» Goal of the exercise: Check every line of the material for the word "Select". Copy those that have it.

» Available data:
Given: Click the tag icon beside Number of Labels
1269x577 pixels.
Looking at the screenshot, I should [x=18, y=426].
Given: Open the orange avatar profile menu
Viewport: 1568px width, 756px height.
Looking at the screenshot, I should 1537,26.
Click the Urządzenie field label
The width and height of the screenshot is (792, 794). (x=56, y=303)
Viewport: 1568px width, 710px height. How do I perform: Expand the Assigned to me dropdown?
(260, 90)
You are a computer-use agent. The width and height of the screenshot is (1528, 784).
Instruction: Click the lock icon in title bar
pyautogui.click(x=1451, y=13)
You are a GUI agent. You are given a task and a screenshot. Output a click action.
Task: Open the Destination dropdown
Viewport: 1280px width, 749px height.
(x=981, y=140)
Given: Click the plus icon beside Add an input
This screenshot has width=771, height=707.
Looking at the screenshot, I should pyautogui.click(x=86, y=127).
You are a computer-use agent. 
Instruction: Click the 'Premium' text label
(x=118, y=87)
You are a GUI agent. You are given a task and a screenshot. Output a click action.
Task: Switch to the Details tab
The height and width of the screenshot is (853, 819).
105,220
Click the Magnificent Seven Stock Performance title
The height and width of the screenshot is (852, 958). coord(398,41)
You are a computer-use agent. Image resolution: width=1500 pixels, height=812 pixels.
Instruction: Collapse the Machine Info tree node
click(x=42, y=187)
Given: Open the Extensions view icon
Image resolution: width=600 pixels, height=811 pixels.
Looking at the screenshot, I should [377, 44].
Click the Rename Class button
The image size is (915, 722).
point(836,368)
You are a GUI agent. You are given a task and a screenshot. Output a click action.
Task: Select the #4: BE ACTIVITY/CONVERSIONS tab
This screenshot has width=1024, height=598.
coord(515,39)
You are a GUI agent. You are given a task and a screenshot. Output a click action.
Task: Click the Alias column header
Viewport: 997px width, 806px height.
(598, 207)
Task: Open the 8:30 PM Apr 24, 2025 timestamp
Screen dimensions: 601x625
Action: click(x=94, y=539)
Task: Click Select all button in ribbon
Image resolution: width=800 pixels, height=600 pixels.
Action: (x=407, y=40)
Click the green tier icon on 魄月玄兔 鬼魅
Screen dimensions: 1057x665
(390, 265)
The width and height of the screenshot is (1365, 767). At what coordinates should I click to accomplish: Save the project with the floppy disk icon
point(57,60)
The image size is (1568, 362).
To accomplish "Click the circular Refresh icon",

» Answer to the exercise:
Task: Select the #4: BE ACTIVITY/CONVERSIONS tab
Task: Click Select all button in ribbon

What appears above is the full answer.